Architecture & Design Overview

This section describes the design rationale, algorithmic choices, assumptions, testing strategy, and contribution process used in the DataProfiler library.

Overview

DataProfiler computes numeric statistics (e.g., mean, variance, skewness, kurtosis) using streaming algorithms that allow efficient, incremental updates without recomputing from raw data. Approximate quantile metrics like the median are calculated using histogram-based estimation, making the system scalable for large or streaming datasets.

Additionally, DataProfiler uses a Convolutional Neural Network (CNN) to detect and label entities (e.g., names, emails, credit cards) in unstructured text. This supports critical tasks such as PII detection, schema inference, and data quality analysis across structured and unstructured data.

Algorithm Rationale

The algorithms used are designed for speed, scalability, and flexibility:

  • Streaming numeric methods (e.g., Welford’s algorithm, moment-based metrics, histogram binning) efficiently summarize data without full recomputation.

  • CNNs for entity detection are fast, high-throughput, and well-suited for sequence labeling tasks in production environments.

These choices align with the tool’s goal of delivering fast, accurate data profiling with minimal configuration.

Assumptions & Limitations

  • Consistent formatting of sensitive entities is assumed (e.g., standardized credit card or SSN formats).

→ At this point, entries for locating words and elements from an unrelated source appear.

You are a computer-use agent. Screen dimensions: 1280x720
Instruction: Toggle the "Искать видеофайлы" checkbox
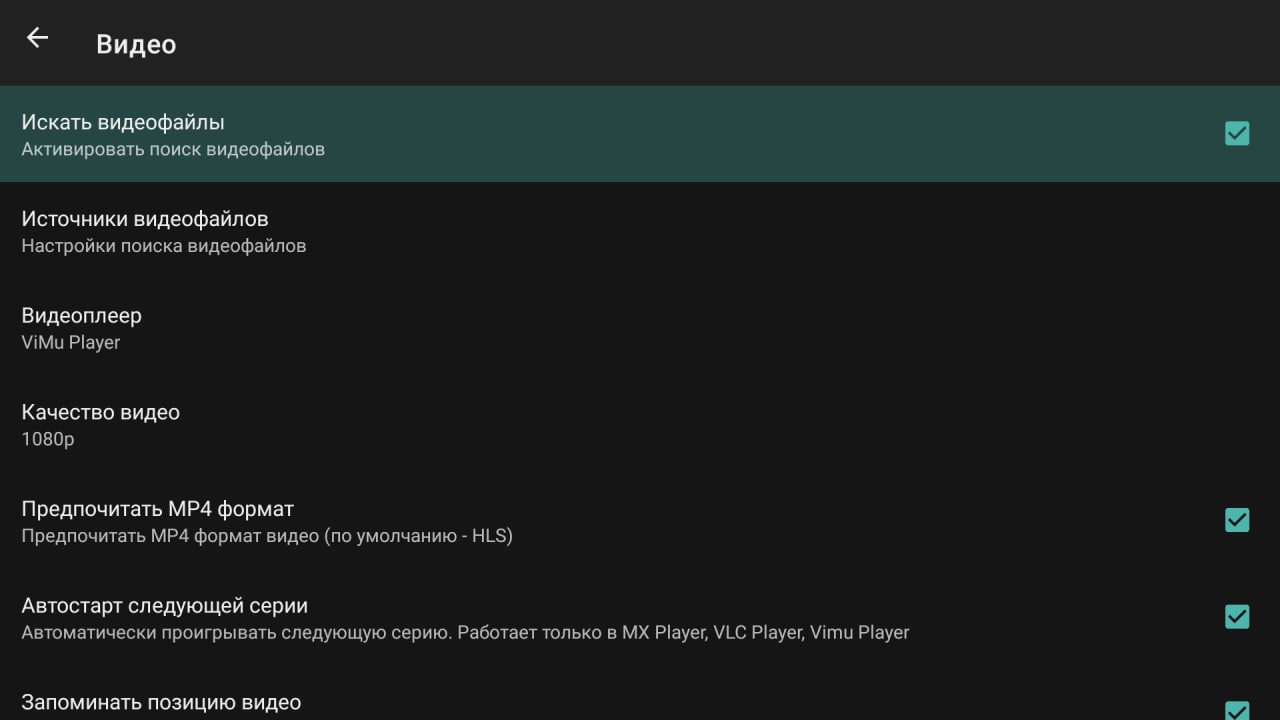pyautogui.click(x=1237, y=133)
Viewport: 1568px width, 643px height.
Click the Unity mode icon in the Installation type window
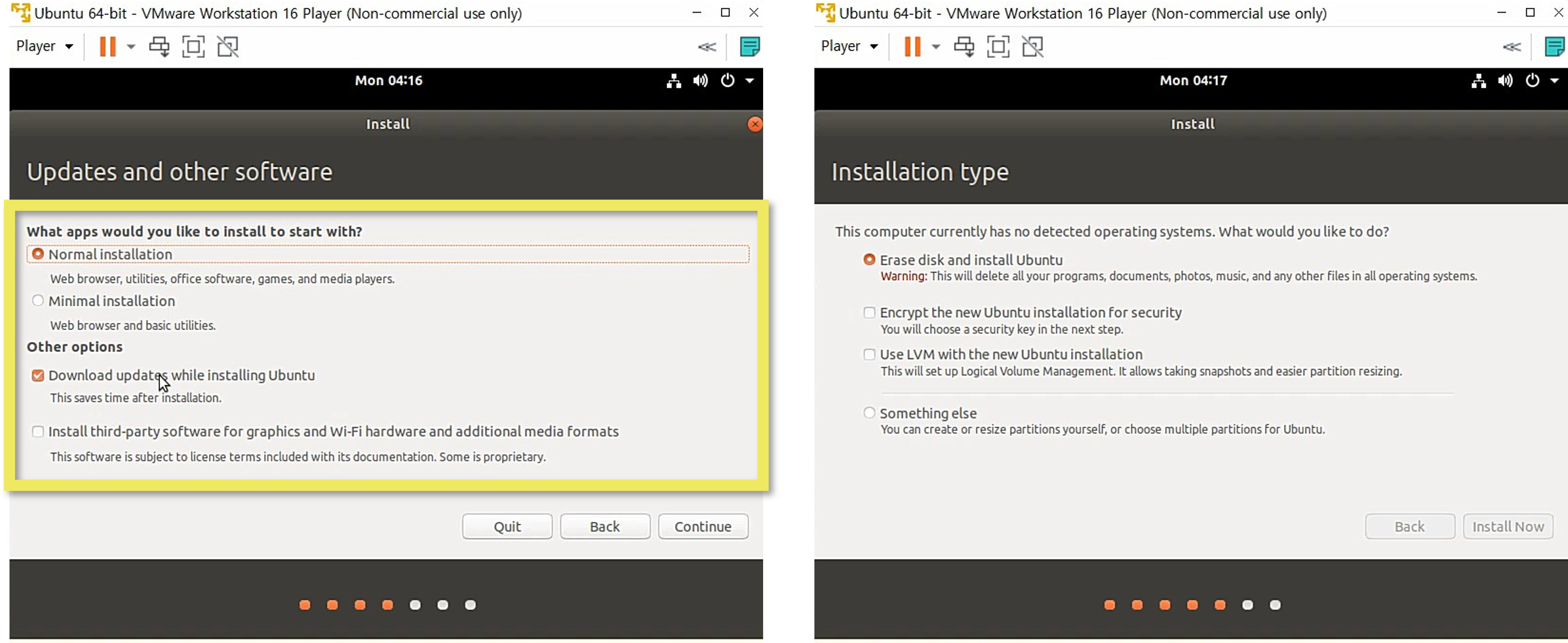tap(1033, 46)
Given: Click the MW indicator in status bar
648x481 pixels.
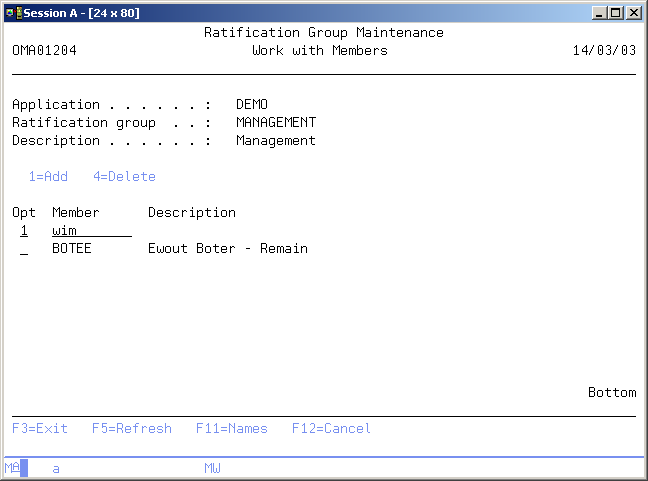Looking at the screenshot, I should 212,468.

  • Overlapping entity types (e.g., phone vs. SSN) may lead to misclassification without context.

  • Synthetic training data may not fully capture real-world diversity, reducing model accuracy on natural or unstructured text.

  • Quantile estimation (e.g., median) is approximate and based on binning rather than exact sorting.

Testing & Validation

  • Comprehensive unit testing is performed across Python 3.9, 3.10, and 3.11.

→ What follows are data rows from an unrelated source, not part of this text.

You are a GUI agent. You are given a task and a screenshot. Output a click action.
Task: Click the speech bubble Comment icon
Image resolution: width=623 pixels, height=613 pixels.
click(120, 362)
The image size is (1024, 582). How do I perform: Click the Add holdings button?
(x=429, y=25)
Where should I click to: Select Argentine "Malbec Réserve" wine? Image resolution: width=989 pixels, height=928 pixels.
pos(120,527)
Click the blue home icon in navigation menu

  • Tests are executed on every pull request targeting dev or main branches.

  • All pull requests require two code reviewer approvals before merging.

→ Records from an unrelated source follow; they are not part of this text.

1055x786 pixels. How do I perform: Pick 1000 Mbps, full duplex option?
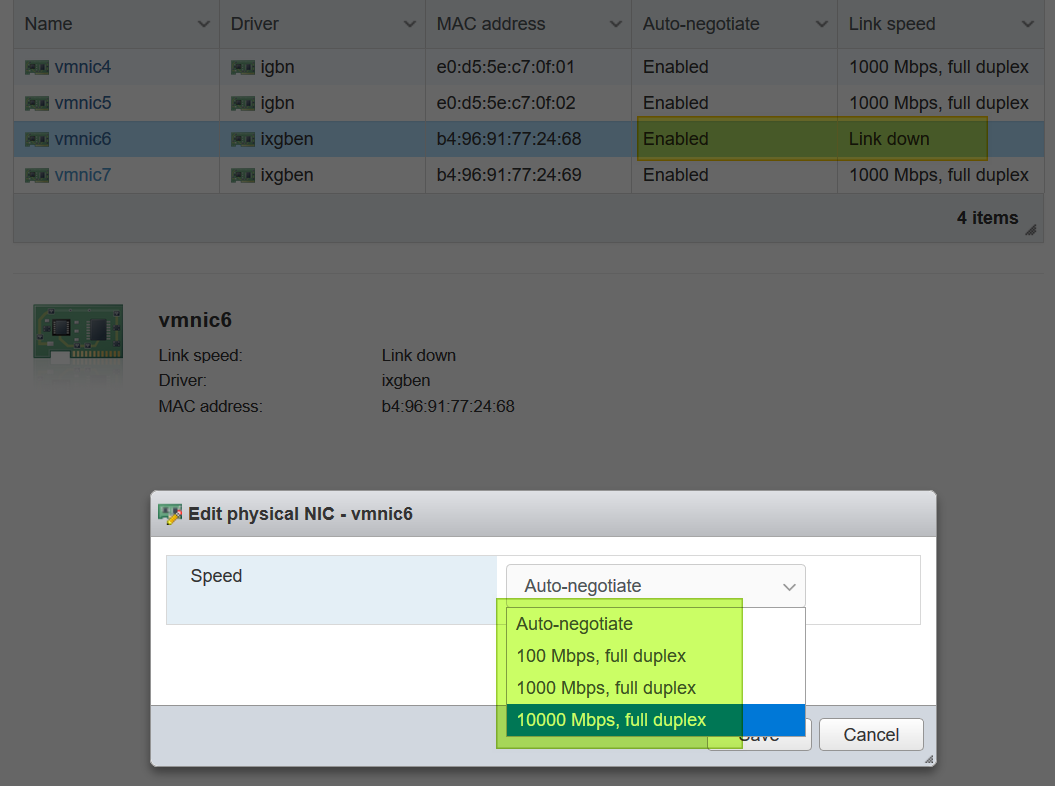606,688
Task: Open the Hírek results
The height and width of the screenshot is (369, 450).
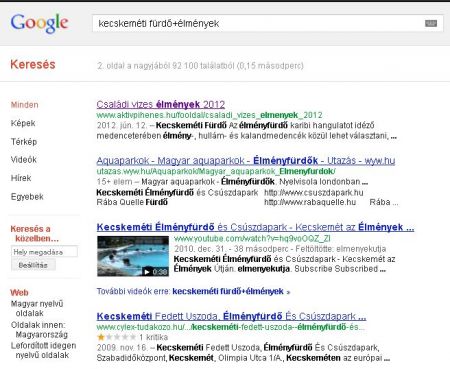Action: tap(21, 178)
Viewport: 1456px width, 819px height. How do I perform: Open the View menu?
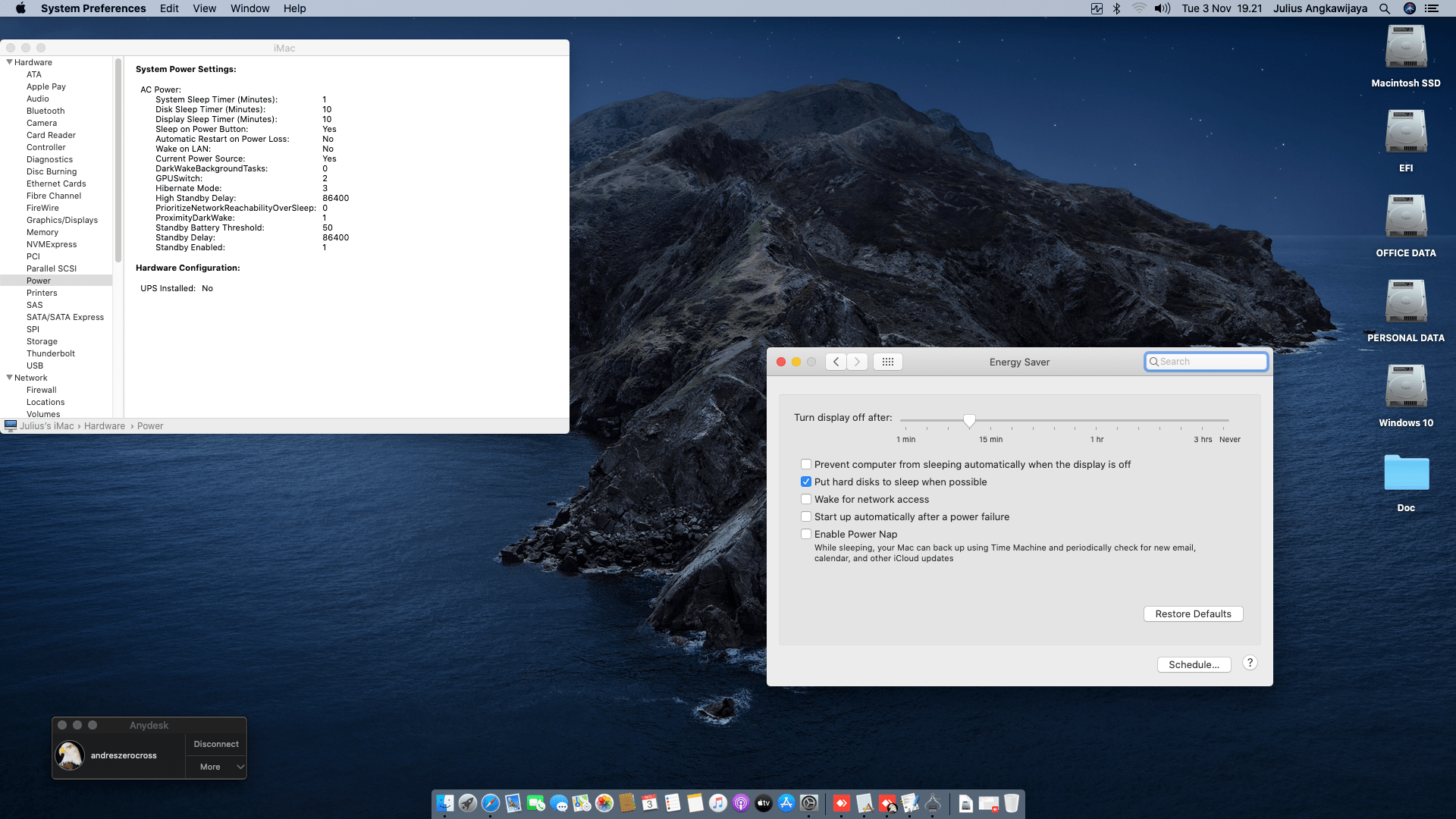click(204, 8)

  • Testing includes correctness, performance, and compatibility checks to ensure production readiness.

Versioning & Contributions

  • Versioning and development are managed via GitHub.

  • Future changes must follow the guidelines in CONTRIBUTING.md, including: - Forking the repo and branching from dev or an active feature branch. - Ensuring 80%+ unit test coverage for all new functionality. - Opening a PR and securing two approvals prior to merging.